Dataset items:
=-=-=-=-=

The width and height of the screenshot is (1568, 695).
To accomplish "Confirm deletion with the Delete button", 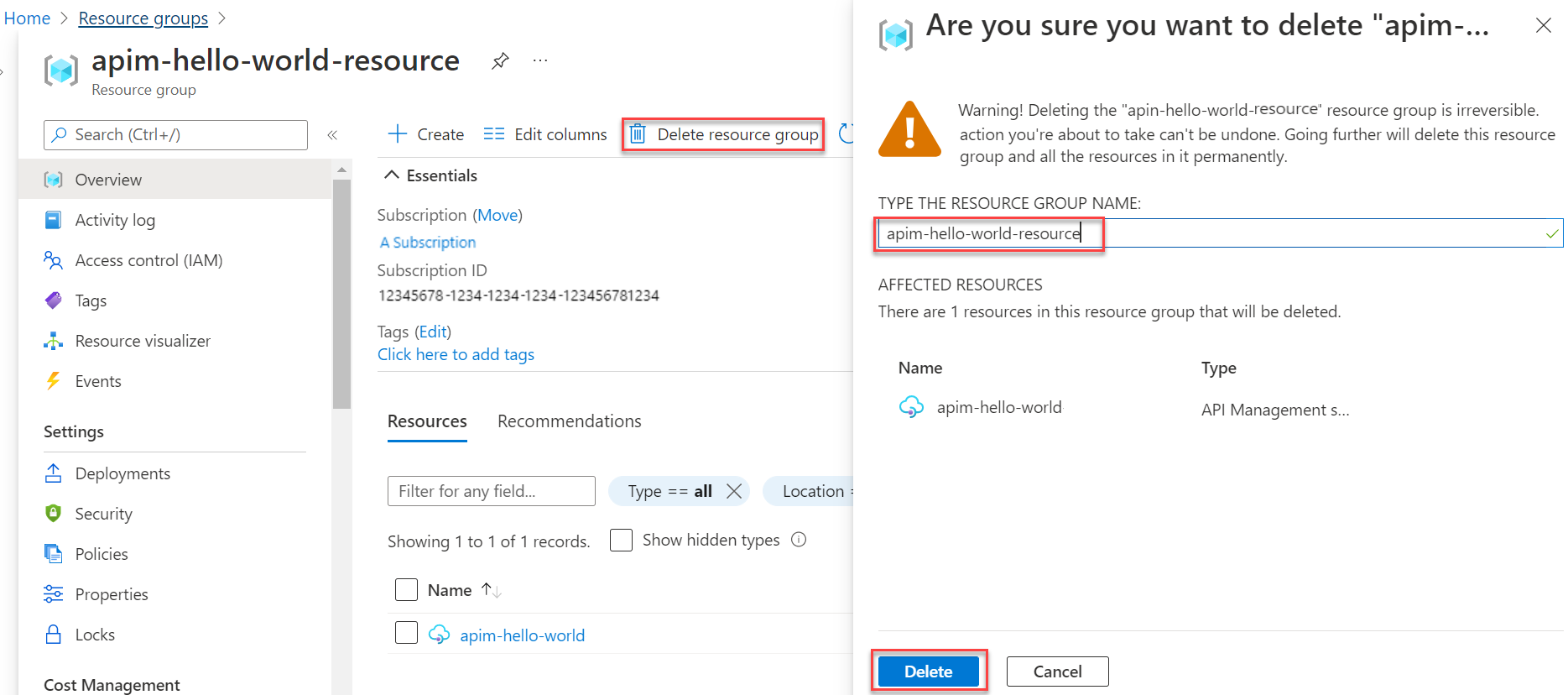I will click(x=928, y=671).
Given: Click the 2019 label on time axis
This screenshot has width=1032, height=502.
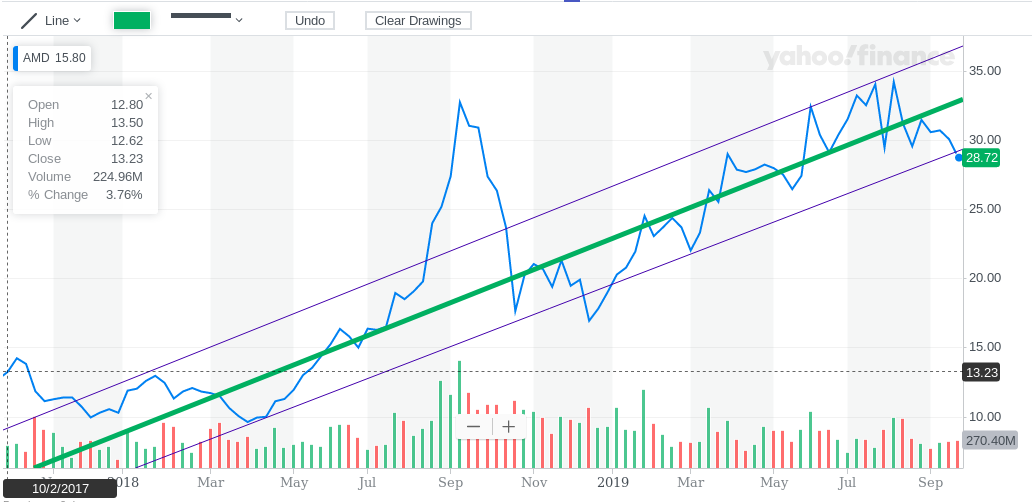Looking at the screenshot, I should pos(612,482).
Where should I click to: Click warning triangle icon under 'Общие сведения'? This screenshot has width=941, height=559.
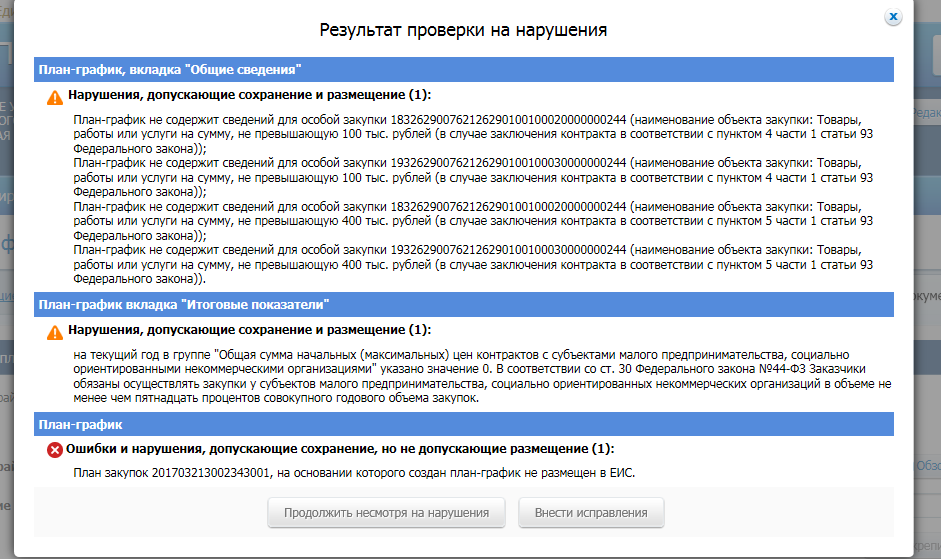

=-=-=-=-=

**Your task**
Once the line containing "This screenshot has width=1032, height=502." is found, write out exactly that line and each line after it through the end of the entries, omitting pictures.

**Task response**
This screenshot has width=1032, height=502.
Looking at the screenshot, I should pos(612,482).
Where should I click to: Click warning triangle icon under 'Общие сведения'? This screenshot has width=941, height=559.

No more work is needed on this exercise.